Even for a little green guy with one eye, Mike Wazowski (voice of Billy Crystal) has chutzpah. After all, despite his diminutive size and toothy smile (retainer included), this Monsters University student is determined to be more than just a scary wannabe. In fact, he enrolls in MU to become just that—a professional scarer.

But it's when the innately terrifying James P. "Sulley" Sullivan (John Goodman) graces Mike's scare class with his legacy presence—supposedly showing how natural talent can trump hard work—that the fur-covered gloves come off and the real monster mash begins.

Monsters University, Disney*Pixar's latest animated installment, directed by Dan Scanlon, is a prequel to Pixar's hyper-successful Monsters, Inc. (2001), which follows factory colleagues and now-friends Mike and Sulley as they scare kids, whose screams power their city. And while the earlier version flipped the scary-monster tropes on their multiple heads, showing how monsters could be afraid of kids, Monsters University is an underdog story that pits our two heroes against each other, ultimately showing that persistence, dedication and teamwork can ultimately pay off—even after monstrous humiliation.

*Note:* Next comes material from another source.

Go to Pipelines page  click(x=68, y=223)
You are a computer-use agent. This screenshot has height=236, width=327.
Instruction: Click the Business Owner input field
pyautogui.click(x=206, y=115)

What's heartwarming for both parents and kids in this skillfully animated film is Mike's persevering attitude despite near-constant adversity.

After a disastrous fight between Mike and Sulley gets the pair kicked out of MU's Scare Program by the terrifying Dean Hardscrabble (Helen Mirren), Mike bets he can win the school's Scare Games to get his place back in the program. The dean takes the bet begrudgingly, and all Mike needs now is a team. Enter Oozma Kappa, MU's frat version of the bad-news bears, which includes a middle-aged continuing ed student, two-headed bickering brothers, and a toothless blob nicknamed "Squishy." Mike reluctantly recruits Sulley and leads the rag-tag bunch on a quest to win.

What's heartwarming for both parents and kids in this skillfully animated film is Mike's persevering attitude despite near-constant adversity. He's the monster who doesn't take insults lightly, standing up for himself at every turn—whether it's to his condescending rival Sulley or the super-confident Johnny Worthington (Nathan Fillion), who heads up the top scaring frat on campus, Roar Omega Roar.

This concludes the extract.